Can you reproduce the records below word for word, everything from the line containing "Where should I click to: Expand the 1320" down to the line containing "click(x=350, y=273)", with both of those lines included?

Pointing records for text and elements
************

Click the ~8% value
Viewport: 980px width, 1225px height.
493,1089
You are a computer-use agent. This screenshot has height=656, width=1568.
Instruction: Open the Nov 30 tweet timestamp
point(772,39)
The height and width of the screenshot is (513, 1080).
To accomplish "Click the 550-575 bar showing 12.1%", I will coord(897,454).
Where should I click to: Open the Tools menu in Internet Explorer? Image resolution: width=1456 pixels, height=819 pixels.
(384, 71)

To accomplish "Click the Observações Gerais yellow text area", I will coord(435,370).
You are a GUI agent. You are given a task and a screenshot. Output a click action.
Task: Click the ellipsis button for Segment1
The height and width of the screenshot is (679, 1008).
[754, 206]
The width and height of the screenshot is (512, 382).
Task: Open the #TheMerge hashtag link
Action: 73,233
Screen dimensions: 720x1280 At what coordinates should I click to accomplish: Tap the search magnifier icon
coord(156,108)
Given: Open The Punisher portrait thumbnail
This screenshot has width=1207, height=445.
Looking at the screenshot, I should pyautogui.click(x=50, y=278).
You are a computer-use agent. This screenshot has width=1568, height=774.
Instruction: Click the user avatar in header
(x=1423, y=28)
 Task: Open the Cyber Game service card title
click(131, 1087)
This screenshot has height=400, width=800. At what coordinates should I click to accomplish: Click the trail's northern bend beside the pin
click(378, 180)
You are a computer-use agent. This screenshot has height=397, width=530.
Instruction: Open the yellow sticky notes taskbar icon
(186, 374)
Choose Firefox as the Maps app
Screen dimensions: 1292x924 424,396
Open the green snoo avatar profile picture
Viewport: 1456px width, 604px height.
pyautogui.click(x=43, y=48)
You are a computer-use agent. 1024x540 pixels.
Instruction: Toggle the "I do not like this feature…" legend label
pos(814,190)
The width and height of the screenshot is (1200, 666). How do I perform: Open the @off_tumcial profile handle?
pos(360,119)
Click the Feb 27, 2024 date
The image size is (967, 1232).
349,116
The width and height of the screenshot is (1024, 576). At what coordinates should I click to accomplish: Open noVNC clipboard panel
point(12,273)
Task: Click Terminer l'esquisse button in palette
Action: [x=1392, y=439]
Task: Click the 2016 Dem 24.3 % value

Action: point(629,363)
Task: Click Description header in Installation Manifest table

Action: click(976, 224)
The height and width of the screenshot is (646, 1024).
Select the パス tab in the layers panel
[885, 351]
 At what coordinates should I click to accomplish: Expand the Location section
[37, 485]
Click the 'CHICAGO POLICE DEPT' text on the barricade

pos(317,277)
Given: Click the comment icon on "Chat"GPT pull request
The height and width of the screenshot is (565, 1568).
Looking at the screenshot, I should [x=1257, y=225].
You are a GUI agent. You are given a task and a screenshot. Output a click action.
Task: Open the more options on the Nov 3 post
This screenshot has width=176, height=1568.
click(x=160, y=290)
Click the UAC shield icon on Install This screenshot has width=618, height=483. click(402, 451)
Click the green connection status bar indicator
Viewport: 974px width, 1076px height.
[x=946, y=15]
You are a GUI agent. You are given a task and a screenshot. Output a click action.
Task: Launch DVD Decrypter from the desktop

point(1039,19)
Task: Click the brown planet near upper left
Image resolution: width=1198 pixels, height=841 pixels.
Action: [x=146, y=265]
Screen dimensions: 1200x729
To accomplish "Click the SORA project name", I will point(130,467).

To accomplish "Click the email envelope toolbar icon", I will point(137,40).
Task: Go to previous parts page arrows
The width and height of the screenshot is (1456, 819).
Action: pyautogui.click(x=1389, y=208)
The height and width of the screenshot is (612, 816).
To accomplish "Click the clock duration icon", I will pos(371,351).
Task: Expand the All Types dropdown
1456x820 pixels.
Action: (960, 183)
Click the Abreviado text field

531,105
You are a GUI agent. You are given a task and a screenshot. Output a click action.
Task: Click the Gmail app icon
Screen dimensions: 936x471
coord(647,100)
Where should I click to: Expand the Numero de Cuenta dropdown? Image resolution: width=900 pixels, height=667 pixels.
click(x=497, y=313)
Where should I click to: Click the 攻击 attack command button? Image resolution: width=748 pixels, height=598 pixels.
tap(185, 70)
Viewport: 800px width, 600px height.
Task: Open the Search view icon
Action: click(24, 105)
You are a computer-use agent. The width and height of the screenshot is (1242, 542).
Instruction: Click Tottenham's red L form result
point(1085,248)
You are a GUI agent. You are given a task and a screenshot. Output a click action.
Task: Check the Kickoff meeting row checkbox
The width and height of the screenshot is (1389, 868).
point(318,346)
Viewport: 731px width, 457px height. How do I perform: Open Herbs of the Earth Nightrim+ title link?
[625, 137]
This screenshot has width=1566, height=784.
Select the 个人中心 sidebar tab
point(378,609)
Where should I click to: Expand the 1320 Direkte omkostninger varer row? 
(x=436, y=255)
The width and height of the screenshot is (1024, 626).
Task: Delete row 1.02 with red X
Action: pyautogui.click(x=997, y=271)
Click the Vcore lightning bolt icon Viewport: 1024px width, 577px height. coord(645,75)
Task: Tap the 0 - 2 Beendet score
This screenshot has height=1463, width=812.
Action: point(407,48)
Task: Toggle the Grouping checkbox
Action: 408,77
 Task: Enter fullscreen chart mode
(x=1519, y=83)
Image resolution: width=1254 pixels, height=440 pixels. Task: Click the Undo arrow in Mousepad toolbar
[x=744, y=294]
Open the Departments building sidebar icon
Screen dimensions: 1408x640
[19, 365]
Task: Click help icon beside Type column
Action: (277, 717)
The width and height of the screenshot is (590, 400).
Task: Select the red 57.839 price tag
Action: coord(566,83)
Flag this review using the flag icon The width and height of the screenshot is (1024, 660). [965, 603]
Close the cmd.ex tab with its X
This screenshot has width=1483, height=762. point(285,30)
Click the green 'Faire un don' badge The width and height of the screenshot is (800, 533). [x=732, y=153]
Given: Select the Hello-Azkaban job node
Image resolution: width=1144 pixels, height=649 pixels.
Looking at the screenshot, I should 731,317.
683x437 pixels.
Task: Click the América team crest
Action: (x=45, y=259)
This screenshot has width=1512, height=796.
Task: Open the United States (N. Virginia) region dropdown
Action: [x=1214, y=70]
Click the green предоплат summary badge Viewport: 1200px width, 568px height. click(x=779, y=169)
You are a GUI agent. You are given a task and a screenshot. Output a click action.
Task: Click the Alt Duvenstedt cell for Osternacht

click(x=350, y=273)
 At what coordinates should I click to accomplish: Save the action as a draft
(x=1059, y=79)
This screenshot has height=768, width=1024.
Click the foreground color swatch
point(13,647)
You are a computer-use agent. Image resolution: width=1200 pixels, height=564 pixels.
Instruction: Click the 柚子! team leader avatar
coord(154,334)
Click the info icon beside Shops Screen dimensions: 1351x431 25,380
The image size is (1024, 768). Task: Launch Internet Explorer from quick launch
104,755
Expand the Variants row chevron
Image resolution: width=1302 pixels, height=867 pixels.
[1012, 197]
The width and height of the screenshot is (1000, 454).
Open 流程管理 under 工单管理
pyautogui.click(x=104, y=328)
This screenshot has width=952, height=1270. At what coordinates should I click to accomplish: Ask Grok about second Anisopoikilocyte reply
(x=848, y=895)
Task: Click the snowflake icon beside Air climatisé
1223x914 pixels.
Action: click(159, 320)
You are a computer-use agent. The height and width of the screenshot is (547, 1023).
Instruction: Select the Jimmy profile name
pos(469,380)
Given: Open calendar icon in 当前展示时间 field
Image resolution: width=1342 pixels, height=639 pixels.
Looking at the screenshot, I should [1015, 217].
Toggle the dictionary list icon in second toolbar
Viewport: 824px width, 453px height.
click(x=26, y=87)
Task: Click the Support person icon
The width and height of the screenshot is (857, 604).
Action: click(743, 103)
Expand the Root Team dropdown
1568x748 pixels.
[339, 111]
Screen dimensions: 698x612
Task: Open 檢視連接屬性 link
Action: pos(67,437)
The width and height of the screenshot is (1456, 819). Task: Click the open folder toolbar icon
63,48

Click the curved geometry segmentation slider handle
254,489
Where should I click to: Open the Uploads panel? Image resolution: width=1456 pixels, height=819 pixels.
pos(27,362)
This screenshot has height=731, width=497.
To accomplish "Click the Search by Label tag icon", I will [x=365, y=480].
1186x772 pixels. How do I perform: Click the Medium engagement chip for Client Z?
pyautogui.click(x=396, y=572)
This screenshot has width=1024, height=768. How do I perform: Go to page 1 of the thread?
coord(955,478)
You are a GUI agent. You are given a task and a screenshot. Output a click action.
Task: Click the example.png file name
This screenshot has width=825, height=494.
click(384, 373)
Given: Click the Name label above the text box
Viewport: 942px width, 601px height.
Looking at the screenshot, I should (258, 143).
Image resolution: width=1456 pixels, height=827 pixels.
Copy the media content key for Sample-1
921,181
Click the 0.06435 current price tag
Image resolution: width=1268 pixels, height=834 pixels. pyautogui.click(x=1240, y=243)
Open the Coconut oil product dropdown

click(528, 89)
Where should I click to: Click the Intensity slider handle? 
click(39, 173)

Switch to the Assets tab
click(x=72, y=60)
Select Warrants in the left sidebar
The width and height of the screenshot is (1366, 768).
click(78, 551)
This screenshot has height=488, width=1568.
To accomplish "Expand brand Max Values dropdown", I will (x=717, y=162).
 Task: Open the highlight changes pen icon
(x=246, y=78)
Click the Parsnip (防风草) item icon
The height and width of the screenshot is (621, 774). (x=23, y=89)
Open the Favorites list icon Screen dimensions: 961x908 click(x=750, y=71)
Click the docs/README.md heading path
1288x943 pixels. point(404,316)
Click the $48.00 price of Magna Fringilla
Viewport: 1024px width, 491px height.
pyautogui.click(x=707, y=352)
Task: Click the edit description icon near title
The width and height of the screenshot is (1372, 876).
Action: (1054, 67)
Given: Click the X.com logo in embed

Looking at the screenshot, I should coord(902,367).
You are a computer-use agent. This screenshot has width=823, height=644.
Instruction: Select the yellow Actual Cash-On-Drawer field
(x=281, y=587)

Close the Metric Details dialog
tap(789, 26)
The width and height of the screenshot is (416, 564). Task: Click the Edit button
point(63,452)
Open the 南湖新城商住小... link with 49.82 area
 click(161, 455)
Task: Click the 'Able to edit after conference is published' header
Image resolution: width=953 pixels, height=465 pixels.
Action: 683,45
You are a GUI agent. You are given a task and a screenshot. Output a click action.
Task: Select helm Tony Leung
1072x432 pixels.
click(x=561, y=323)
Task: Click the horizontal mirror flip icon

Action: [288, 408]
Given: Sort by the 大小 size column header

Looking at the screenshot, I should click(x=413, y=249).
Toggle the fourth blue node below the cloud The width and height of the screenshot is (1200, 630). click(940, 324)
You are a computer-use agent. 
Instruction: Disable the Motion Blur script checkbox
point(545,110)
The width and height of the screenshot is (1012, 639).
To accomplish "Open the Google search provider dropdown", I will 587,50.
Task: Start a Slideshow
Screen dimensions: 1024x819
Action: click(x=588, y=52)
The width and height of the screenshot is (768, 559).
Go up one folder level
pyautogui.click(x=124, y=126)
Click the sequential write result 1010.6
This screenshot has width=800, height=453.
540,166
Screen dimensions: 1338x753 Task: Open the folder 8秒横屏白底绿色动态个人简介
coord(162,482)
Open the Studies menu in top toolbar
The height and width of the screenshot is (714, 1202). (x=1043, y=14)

************

:: Written solution ::
Where should I click to: Expand the 1320 Direkte omkostninger varer row? 
(x=436, y=255)
The width and height of the screenshot is (1024, 626).
Task: Delete row 1.02 with red X
Action: pyautogui.click(x=997, y=271)
Click the Vcore lightning bolt icon Viewport: 1024px width, 577px height. coord(645,75)
Task: Tap the 0 - 2 Beendet score
This screenshot has height=1463, width=812.
Action: point(407,48)
Task: Toggle the Grouping checkbox
Action: 408,77
 Task: Enter fullscreen chart mode
(x=1519, y=83)
Image resolution: width=1254 pixels, height=440 pixels. Task: Click the Undo arrow in Mousepad toolbar
[x=744, y=294]
Open the Departments building sidebar icon
Screen dimensions: 1408x640
[19, 365]
Task: Click help icon beside Type column
Action: (277, 717)
The width and height of the screenshot is (590, 400).
Task: Select the red 57.839 price tag
Action: coord(566,83)
Flag this review using the flag icon The width and height of the screenshot is (1024, 660). [965, 603]
Close the cmd.ex tab with its X
This screenshot has width=1483, height=762. point(285,30)
Click the green 'Faire un don' badge The width and height of the screenshot is (800, 533). [x=732, y=153]
Given: Select the Hello-Azkaban job node
Image resolution: width=1144 pixels, height=649 pixels.
Looking at the screenshot, I should 731,317.
683x437 pixels.
Task: Click the América team crest
Action: (x=45, y=259)
This screenshot has width=1512, height=796.
Task: Open the United States (N. Virginia) region dropdown
Action: [x=1214, y=70]
Click the green предоплат summary badge Viewport: 1200px width, 568px height. click(x=779, y=169)
You are a GUI agent. You are given a task and a screenshot. Output a click action.
Task: Click the Alt Duvenstedt cell for Osternacht

click(x=350, y=273)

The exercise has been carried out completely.